Let’s imagine this scenario: Company ABC needs to obtain a new ‘xyz’. Sarah, the COO will be approving and signing it off. Josh from operations has been entrusted and tasked with finding the solution and presenting the final choice to Sarah. Josh has worked across sales and operations and knows intimately what’s needed.

Most salespeople would be engaging with Josh and concentrating on how to get to Sarah.

They may just call around Josh or even ask Josh to include Sarah in the meeting. Basically, their emphasis and focus is on connecting with Sarah.
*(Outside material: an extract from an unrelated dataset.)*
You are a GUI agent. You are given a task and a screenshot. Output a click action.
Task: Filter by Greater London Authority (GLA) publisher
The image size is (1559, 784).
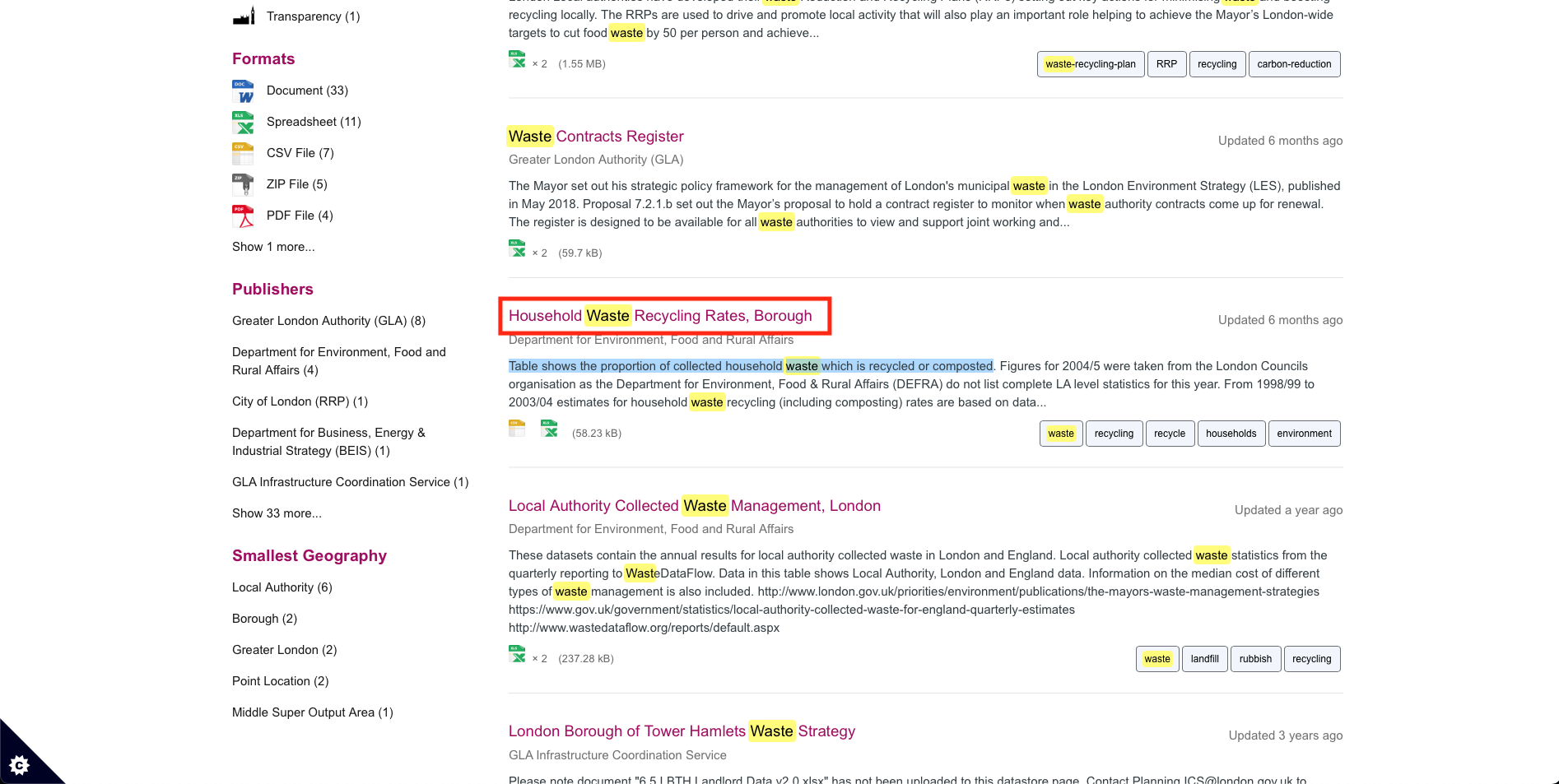[x=328, y=321]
This way of thinking will lose sales.

Essentially, the person your salespeople are actively engaging with is the first decision maker. This is the juncture where most salespeople fall short. They don’t accept this first contact person as a decision maker at all. In fact, ‘ole school’ will tell you to get around this person, go above this person – do all to get to the ‘real’ decision maker.

Josh is aware of their intent by their body language and tone, and probably earlier in the relationship they may even have asked ‘who is the decision maker’ (implying ‘it doesn’t sound like it’s you’). And therein lies their error. The salesperson doesn’t get the business. Even their boss says ‘it’s because you didn’t get to the decision maker’ reinforcing that was the sole person to focus on.
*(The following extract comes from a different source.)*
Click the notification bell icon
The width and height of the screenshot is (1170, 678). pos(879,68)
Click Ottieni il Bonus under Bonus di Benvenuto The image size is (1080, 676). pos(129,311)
By accepting that Josh has been assigned to find a supplier, we need to recognise Josh as the decision maker, because, he actually is. We refer to him as a KPI – Key Person of Influence – and at this point we respect that he is making the decision, realising that it is his judgement that will determine what final proposals will be put forward.

Sales Proficiency: All done in conjunction with being the absolute professional which means doing the following:

Due Diligence: Combing the client website and Li for all that the company is posting about: what’s their philosophy and mission, what interests Sarah (noting her profile, her posts).  We might see she values ‘integrity’, as it’s scattered across much of her posts and profile. As our company holds and is renowned for the same values – it’s a core mission statement –  you may decide to run a campaign to demonstrate that point. It needs to be genuine, honest and authentic. Not forced or fake.  That means you will post about it and repost your company’s related articles. If you post about something that’s of relevance, you may decide to message and highlight this to Sarah– assuming you are at a relationship point where that’s acceptable.  ‘Hi Sarah, today I posted about the top 3 things to look out for when training your team on xyz, I hope it brings you value (happy to share the link or email you the fuller article)’,

Reach out to shared contacts, is there anyone else respectful that we know who works in the same company. Could we engage with them? They may be able to relay a good word (to both Josh and Sarah).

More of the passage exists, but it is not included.